This Shiv Ratri GB visits the 108 Shiv Temples of Kalna
Imagine you are staring at all the 108 Shiv Mandirs standing in the middle of the courtyard and even can view the Shivlingas present within the sanctum. Well this wonder is possible if you happen to visit the 108 Shiva Temples of Kalna. Built in 1809, the temples are constructed in two circles. One consists of 74 temples while the other circle has 34. The former has white marble and black stone Shivlingas, while the latter has only white marble ones. Due to its ingenious planning, all the Shivlingas can be seen from the centre of the temple complex.
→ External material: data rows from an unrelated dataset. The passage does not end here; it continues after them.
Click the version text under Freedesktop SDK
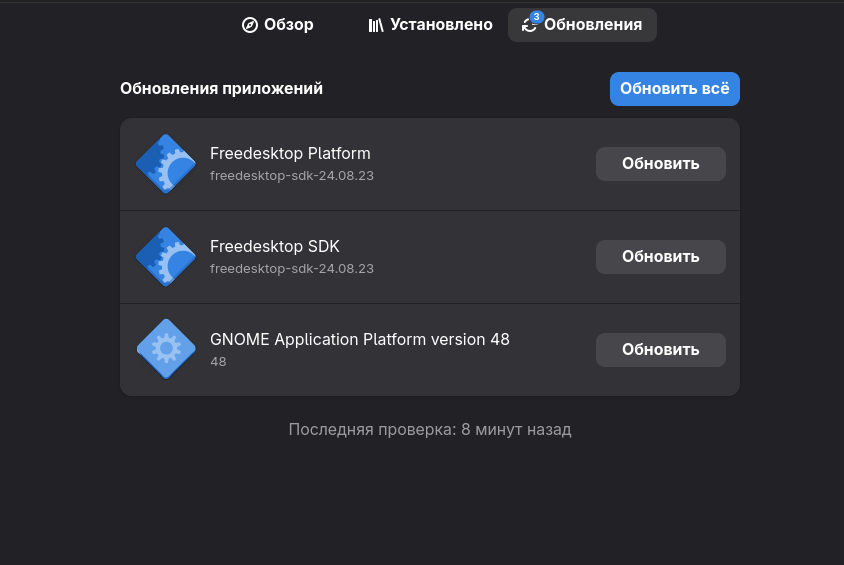coord(292,269)
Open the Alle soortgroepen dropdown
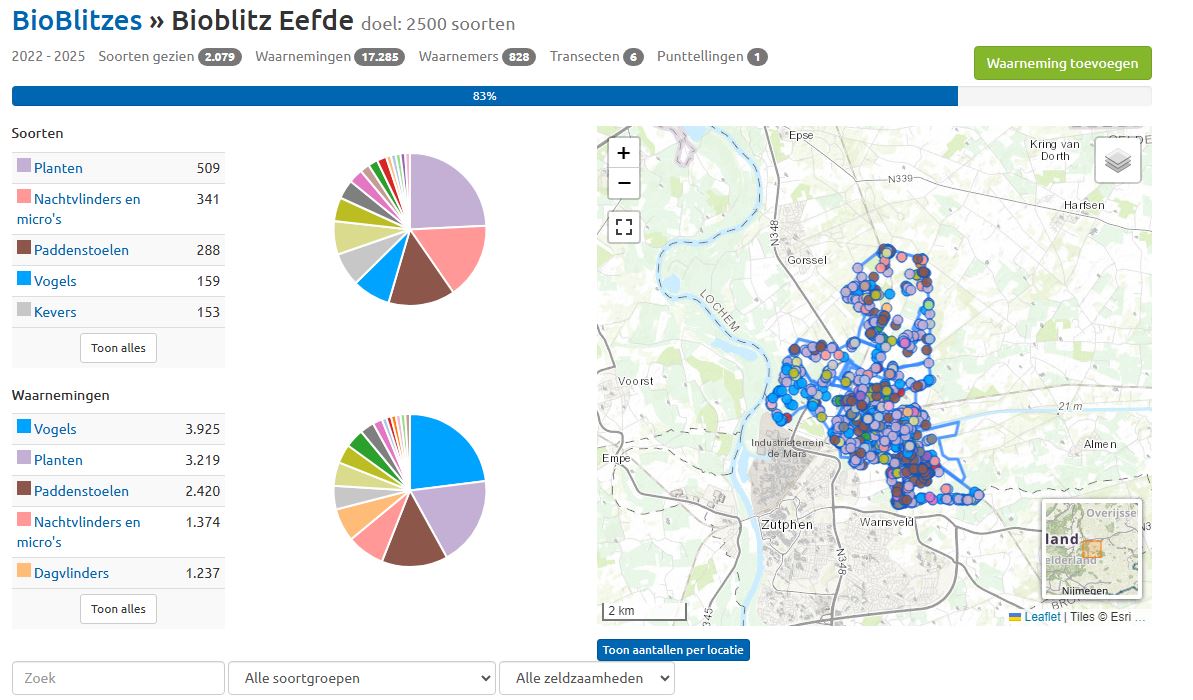 pos(362,678)

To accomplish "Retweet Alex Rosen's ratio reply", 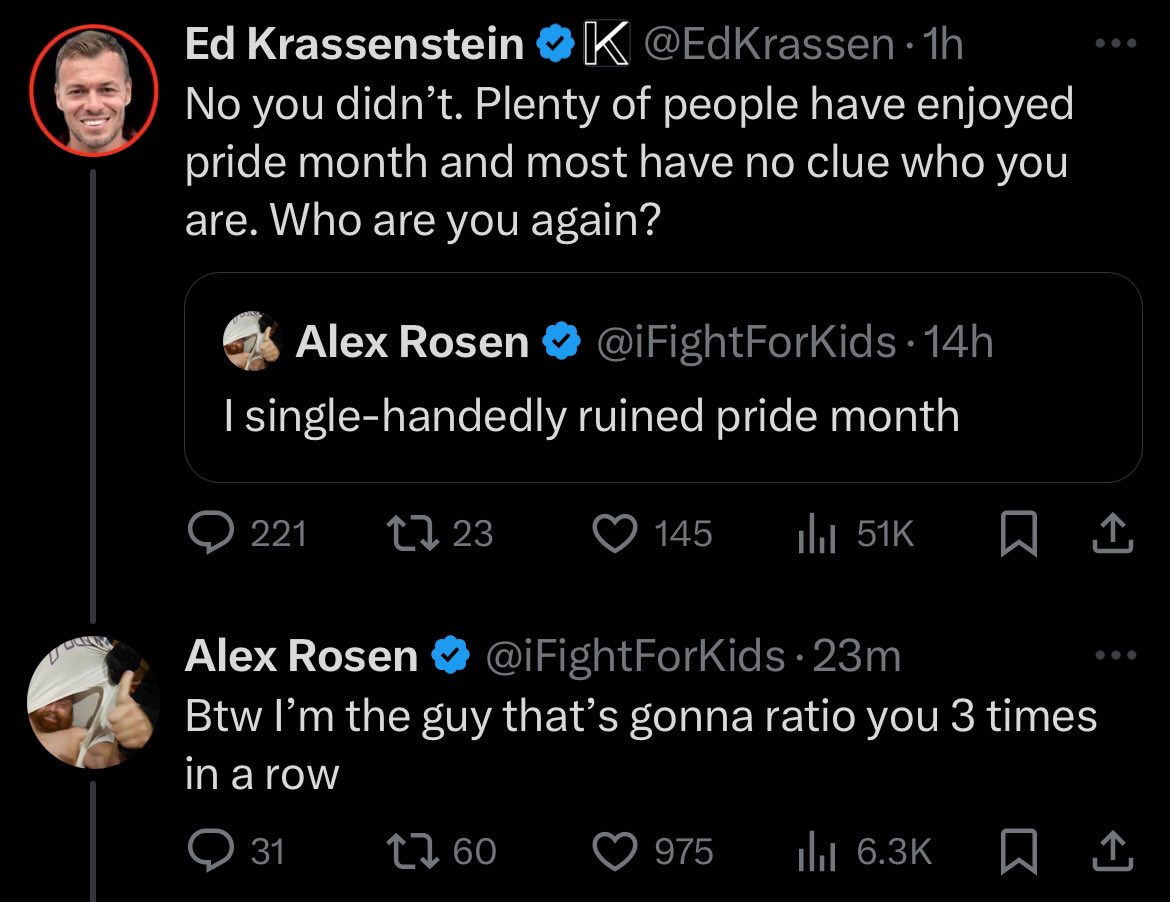I will click(x=408, y=851).
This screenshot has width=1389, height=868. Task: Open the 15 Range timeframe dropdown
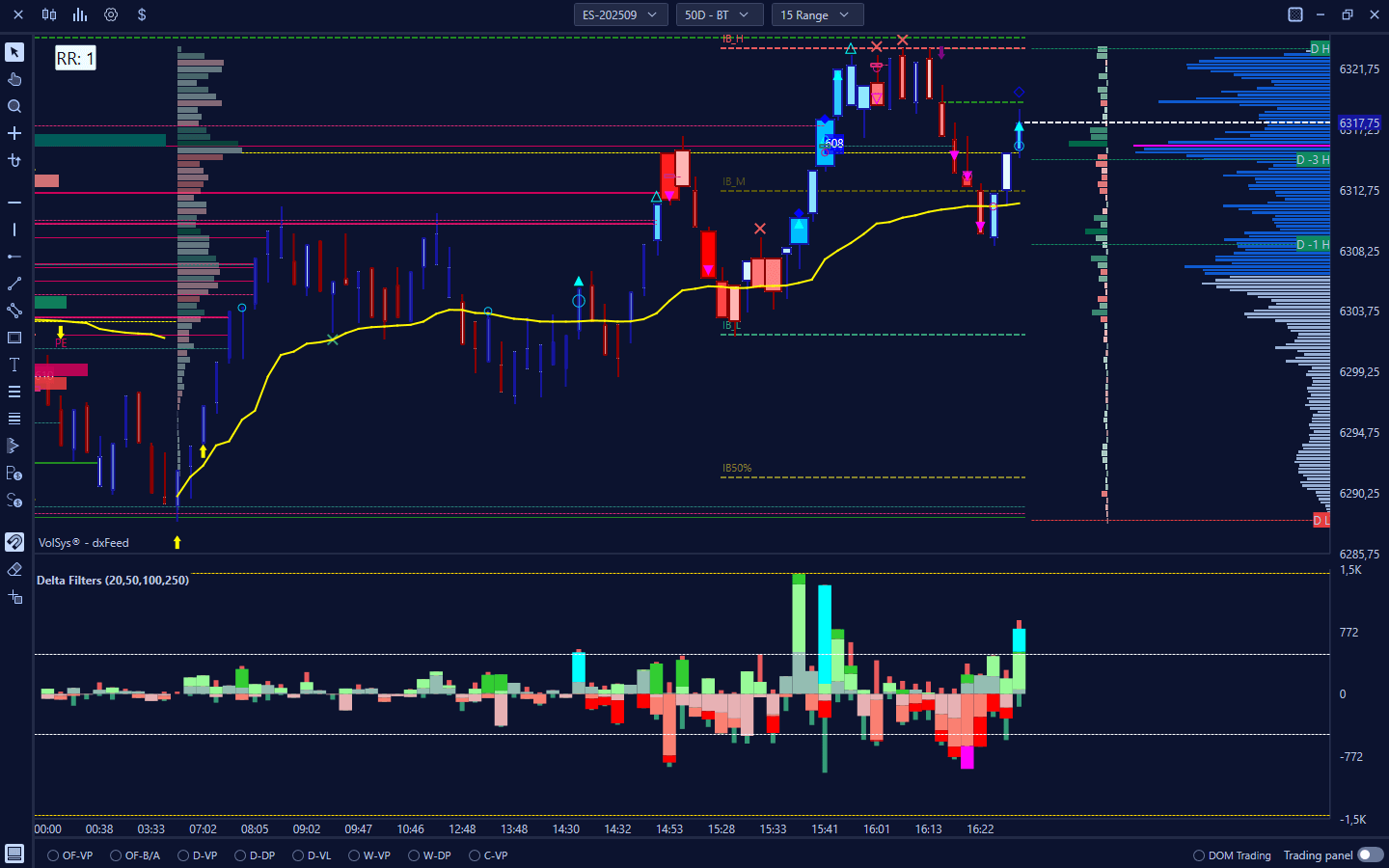[x=816, y=14]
Also known as the Navakailasha Temple, the complex is located in Bardhaman. It is believed that the Shivlingas in the outer circle represent the world we live in, while white symbolizes good deeds and black symbolizes sins. It is only through prayers to Lord Shiva that one gets to see the world filled with pure thoughts and deeds. Such a world is symbolised by the inner circle of the temples.
Not just for the temples, this place is also a photographer’s paradise. Ambika Kalna is also a picturesque temple town of Burdwan, an abode to astonishing works of terracotta. With an impeccable, semi-urban charm, this town attracts thousands of visitors daily from across the globe. It takes about 2 hours to reach the town via NH 19. There are also multiple trains from Howrah that take not more than 3 hours to reach Kalna.
MYSTERIOUS TEMPLE RUINS OF GOPIBALLAVPUR
Amidst fragrance of wild flowers strewn on red clayey paths, this town is steeped in heritage. The oldest among a series of temples that lends the name Temple Town to Kalna, happens to be the Lalji Temple. As per historical records, this temple was built by Queen Braja Kishori Devi and was opened for prayers in 1739. Red coloured bricks make up this exquisite temple, that is also adorned with marvellous terracotta figurines. If you thought only Bishnupur claims of terracotta works, you are wrong. A visit to Kalna was indeed an eye-opener about the rich sculptures of Bengal. The temple also has a unique characteristic feature, that of a roof with 25 distinct peaks.
But arguably the most attractive spot of Kalna is the famous Nava Kailash Temple complex. Nava literally means ‘new’, and Kailash is mythologically considered as Lord Shiva’s home. The temple arena was constructed by King of Burdwan, Raja Tejchandra, in 1809. If you wish to explore more, there is no dearth of variety in terms of architectural splendour. The Kalna Rajbari boasts of some magnificent structures, the chief being Pratapeshwar Temple. The terracotta works on its four walls are the very best in terms of detailing. It was meticulously built by Ramhari Mistri in 1849, a master craftsman of that period. It is ornamented with gripping terracotta plaques visually summing up few of the episodes from the epic, Ramayana. But this Shiv Ratri do not miss the 108 temples of Kalna!